There are a lot of unknowns when it comes to women in this age group, Edwards said. Also, the current guidelines may not take sociological changes that have occurred in the past couple of decades into account.
“Women are living longer and many are sexually active in their 70s and 80s,” says Edwards. “So there are opportunities for this unscreened population to be exposed.”
Infection by the human papillomavirus, HPV, is the most important risk factor for cervical cancer.
According to the American Cancer Society, some of the major risk factors for cervical cancer are:
- chlamydia infection
- giving birth to three or more children
- having several sexual partners
- economic status, which may hinder women from being screened for cervical pre-cancers
Most doctors believe that women who have no symptoms and one or fewer risk factors do not need to undergo routine screening.
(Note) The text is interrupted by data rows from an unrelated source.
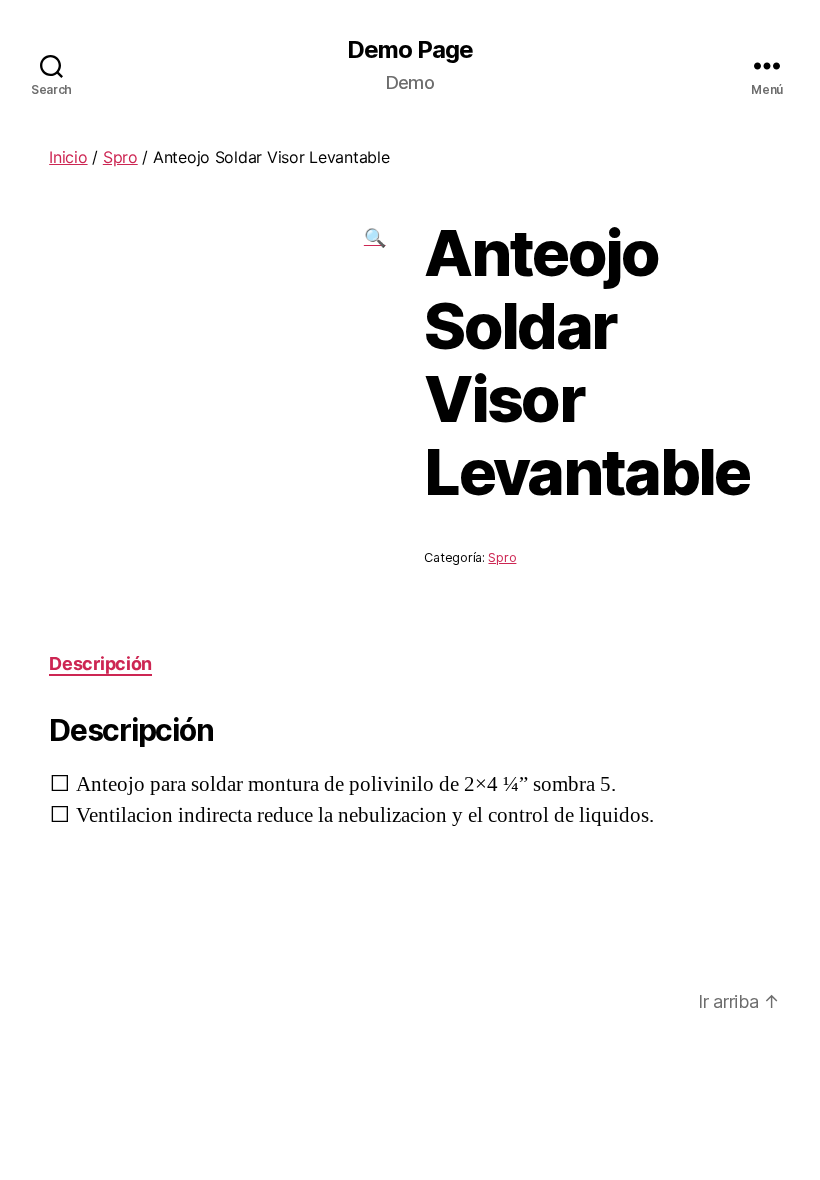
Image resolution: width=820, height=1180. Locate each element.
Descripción (100, 663)
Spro (120, 157)
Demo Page (410, 50)
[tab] (100, 663)
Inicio (68, 157)
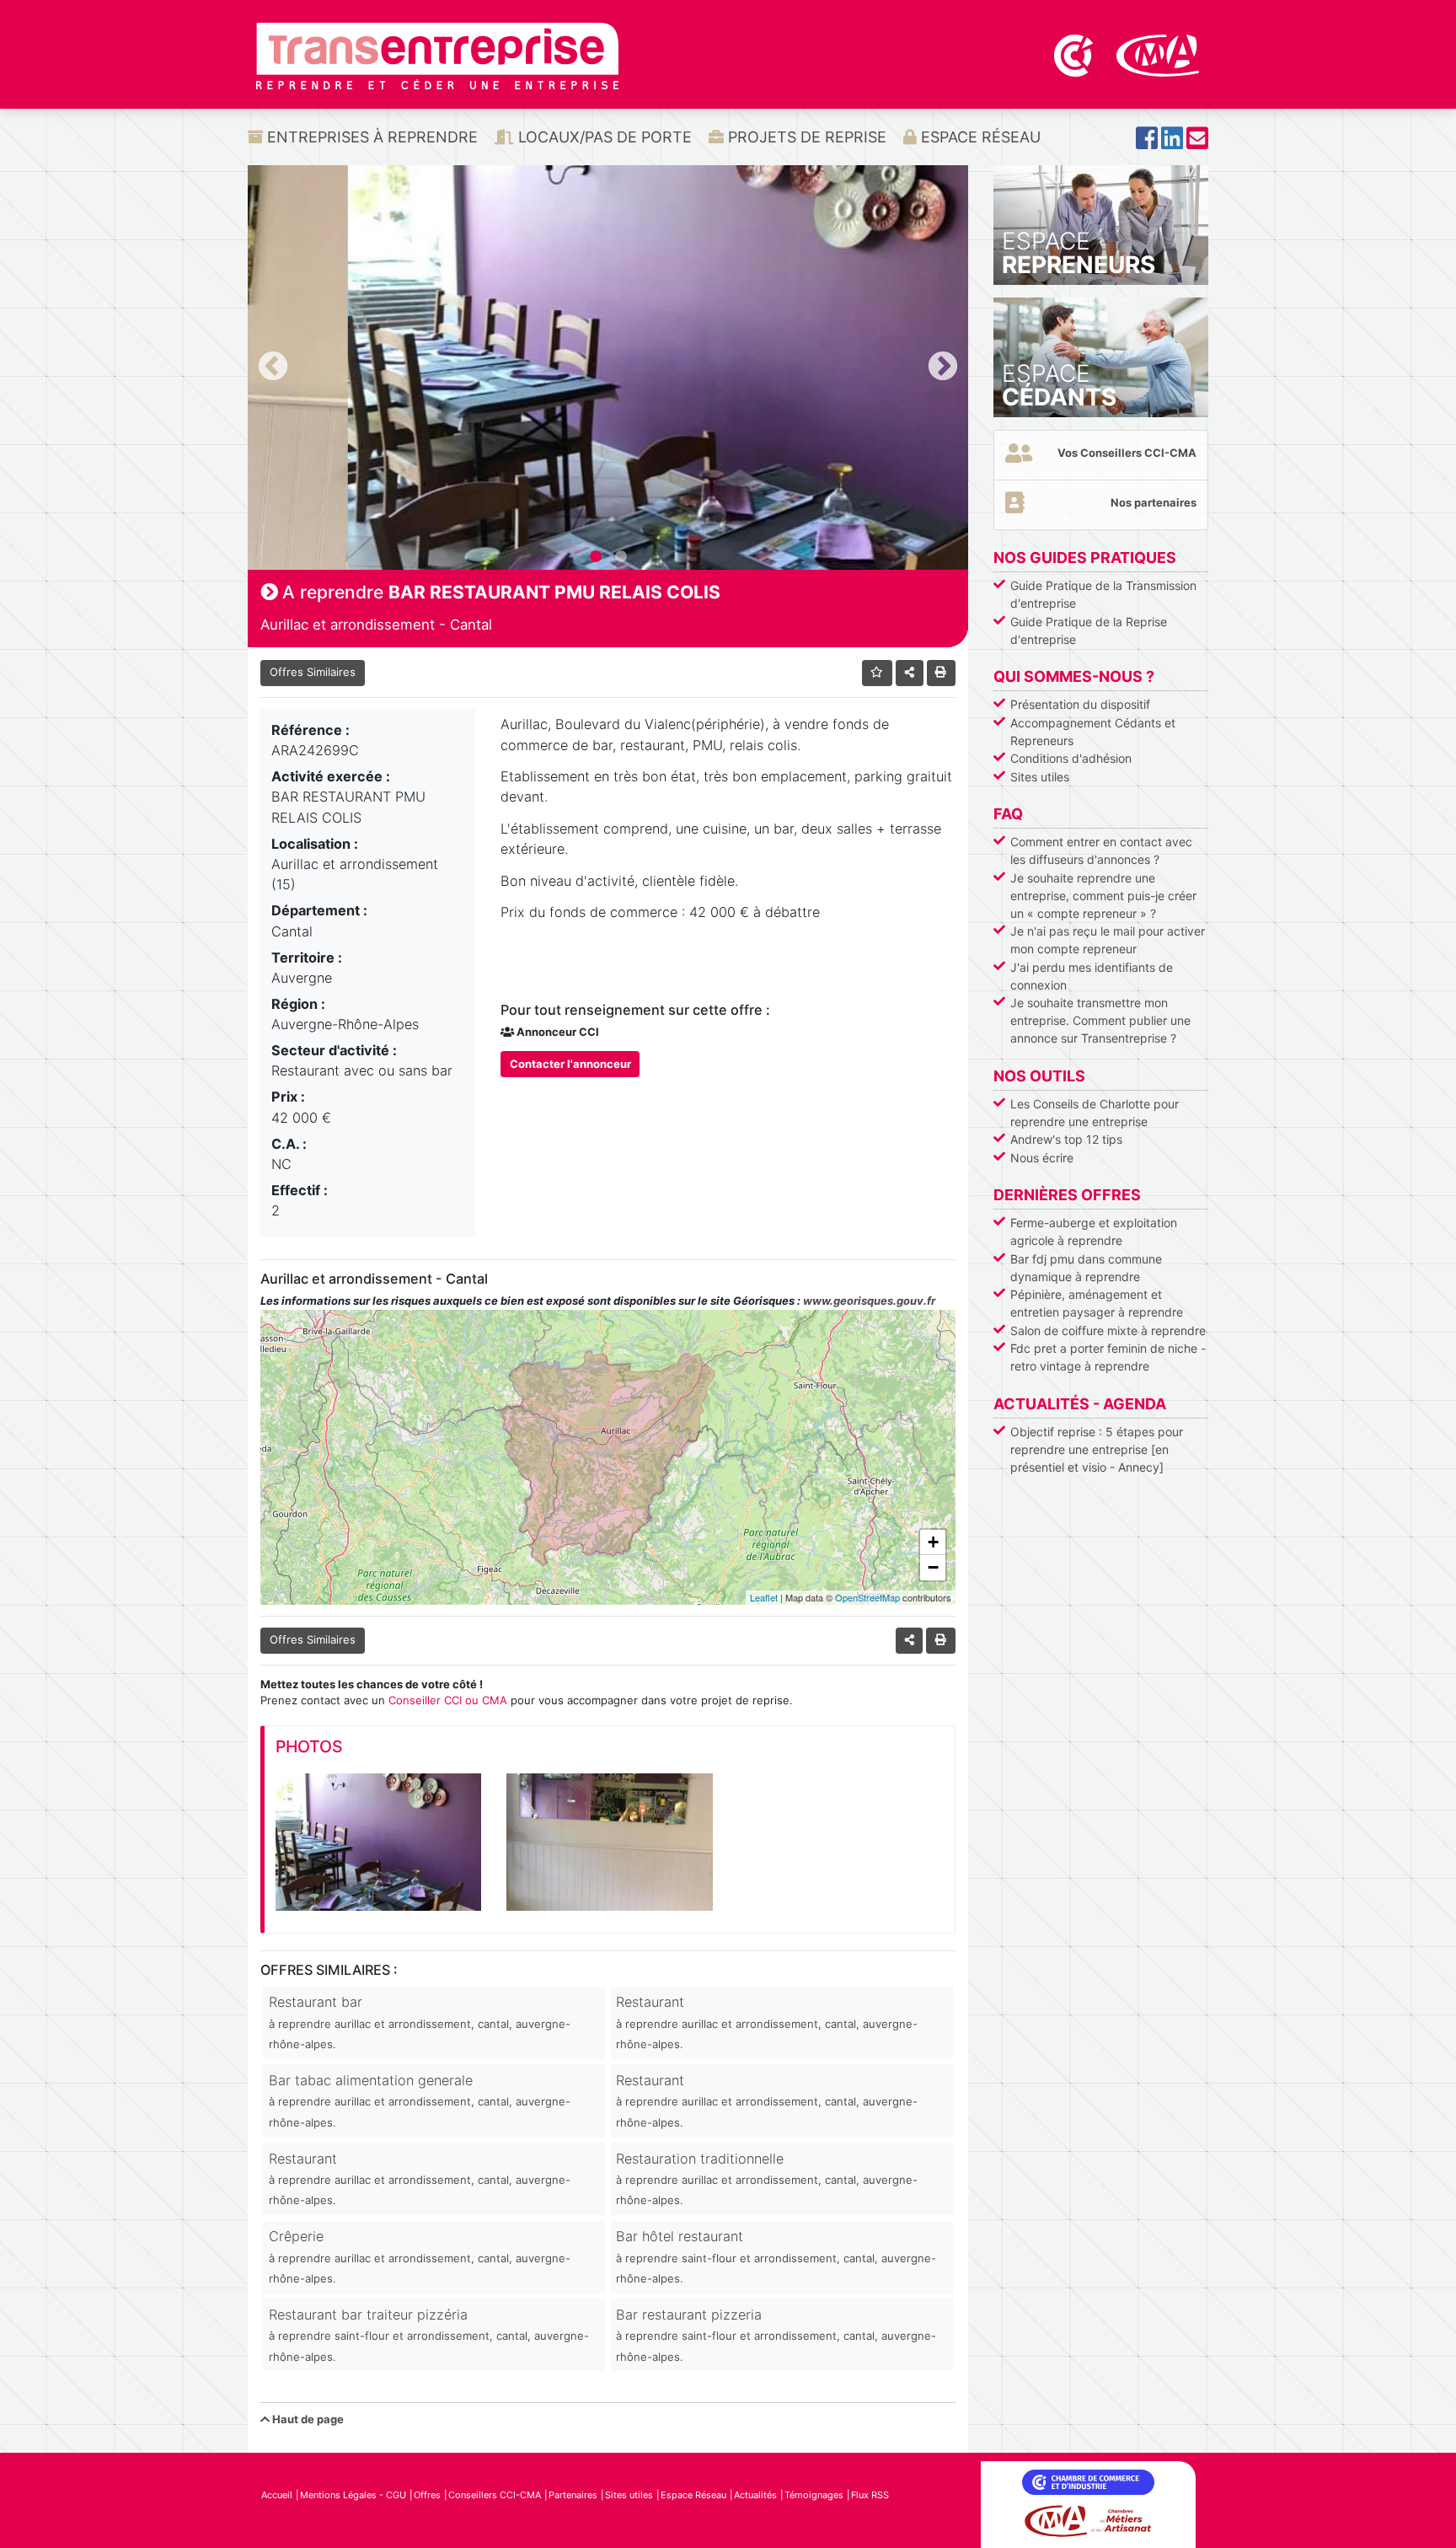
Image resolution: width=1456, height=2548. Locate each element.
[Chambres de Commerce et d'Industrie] (1075, 54)
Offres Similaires (313, 672)
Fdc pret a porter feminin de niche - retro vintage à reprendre (1108, 1357)
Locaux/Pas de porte (603, 137)
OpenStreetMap (867, 1597)
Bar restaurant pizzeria (776, 2334)
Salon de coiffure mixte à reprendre (1108, 1330)
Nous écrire (1041, 1158)
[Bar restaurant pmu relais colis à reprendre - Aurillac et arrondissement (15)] (378, 1842)
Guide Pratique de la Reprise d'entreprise (1088, 630)
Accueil (276, 2495)
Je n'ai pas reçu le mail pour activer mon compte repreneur (1107, 940)
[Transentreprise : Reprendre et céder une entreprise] (437, 55)
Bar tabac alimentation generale (419, 2100)
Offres (427, 2495)
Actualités (755, 2495)
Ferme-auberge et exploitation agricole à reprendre (1093, 1231)
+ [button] (933, 1542)
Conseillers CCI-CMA (494, 2495)
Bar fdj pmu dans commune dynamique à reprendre (1086, 1268)
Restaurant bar (419, 2022)
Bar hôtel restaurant (776, 2256)
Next (943, 367)
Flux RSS (870, 2495)
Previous (273, 367)
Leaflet (764, 1597)
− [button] (933, 1567)
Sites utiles (1039, 777)
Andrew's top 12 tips (1066, 1139)
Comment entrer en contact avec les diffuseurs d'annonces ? (1101, 850)
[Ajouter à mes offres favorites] (877, 673)
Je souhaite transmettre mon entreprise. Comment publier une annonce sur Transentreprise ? (1100, 1020)
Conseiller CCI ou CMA (447, 1700)
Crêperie (419, 2256)
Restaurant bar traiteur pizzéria (429, 2334)
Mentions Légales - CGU (353, 2495)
Still, women are encouraged to talk to their doctors about risk factors and screening options, their lifestyle changes.
The older women who came into the clinic where Dilley worked tended to have later stage cancers and had come in because they were experiencing symptoms.
“Women past menopause who ceased menstruating will often start to bleed again,” Nieves-Neira said.
To eliminate the cancer oncologists suggest a hysterectomy. That's what Willey’s oncologist recommended.
“I was a few months shy of being 71 at the time of surgery,” Willey said. “I’m two years clean now. And I’m not concerned about it coming back.”